━━━━━ RECORDS SHOWN ━━━━━

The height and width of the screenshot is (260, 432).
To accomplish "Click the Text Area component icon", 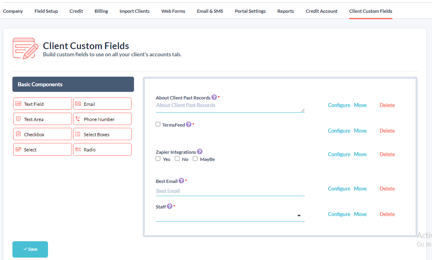I will pos(18,119).
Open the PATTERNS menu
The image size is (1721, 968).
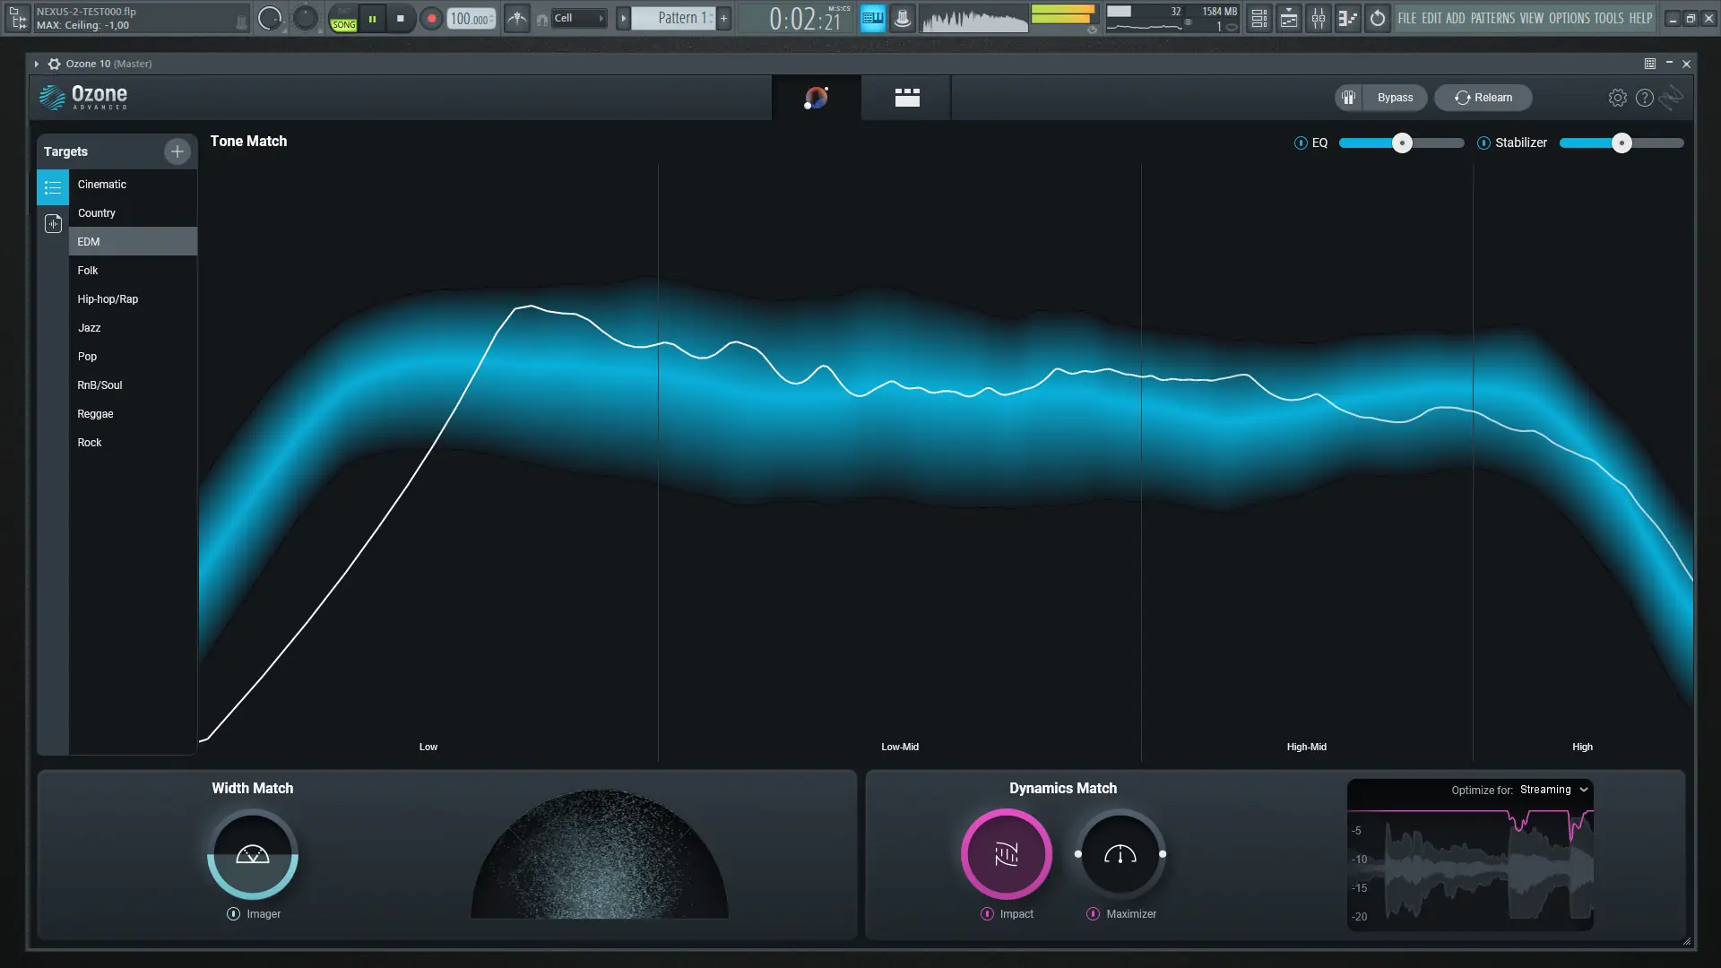tap(1492, 18)
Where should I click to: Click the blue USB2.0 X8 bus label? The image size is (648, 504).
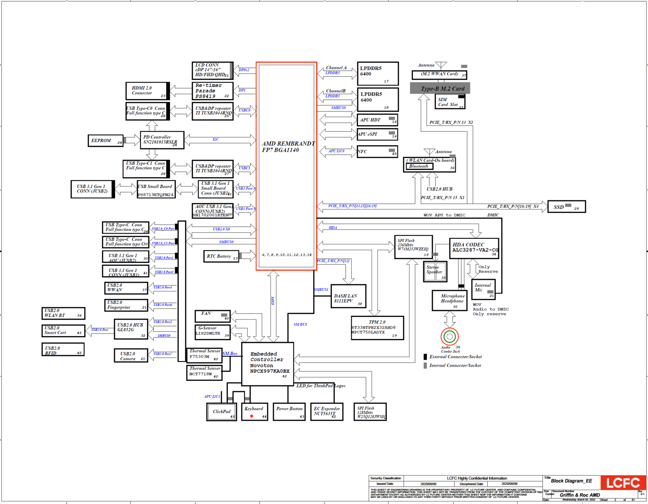tap(221, 229)
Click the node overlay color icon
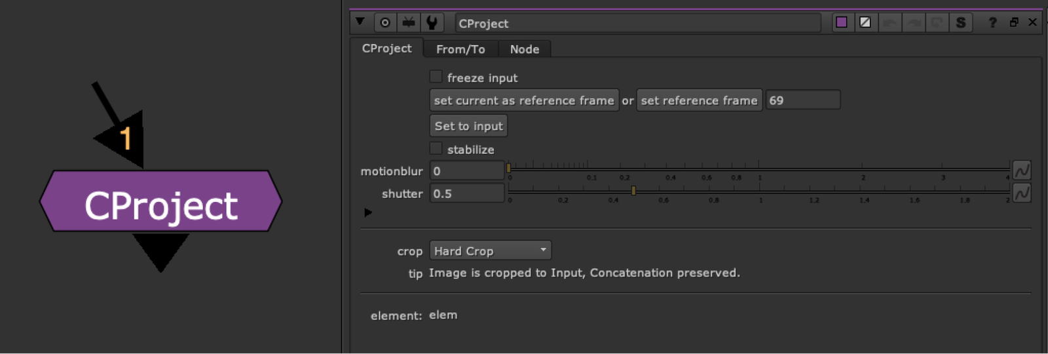This screenshot has height=354, width=1048. [865, 22]
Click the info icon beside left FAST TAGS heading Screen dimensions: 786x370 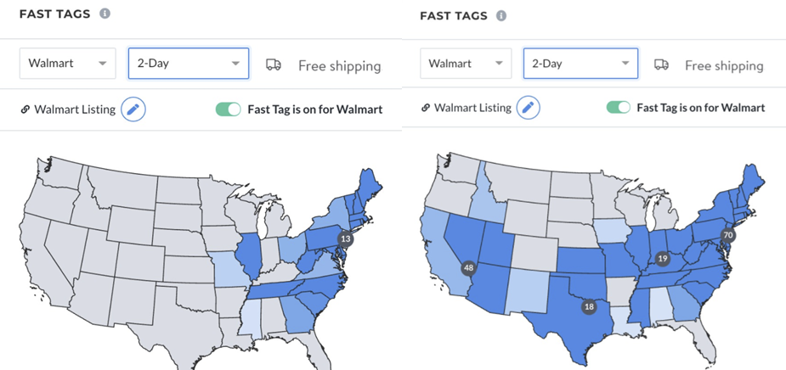(105, 14)
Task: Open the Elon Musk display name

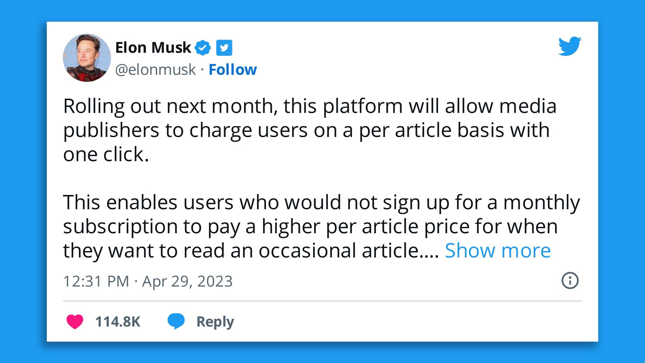Action: click(153, 48)
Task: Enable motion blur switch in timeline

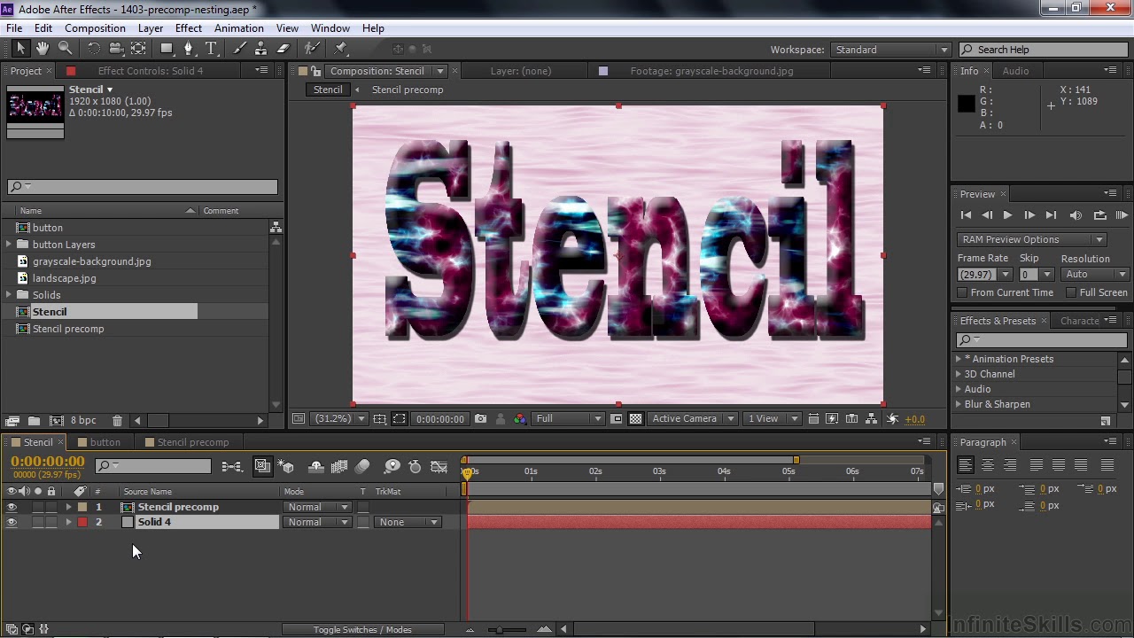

━━━━━

*REQUIRED TASK*
Report how many lines in the items above contain the string "image", with case counting, and give only the number.

*CORRECT OUTPUT*
2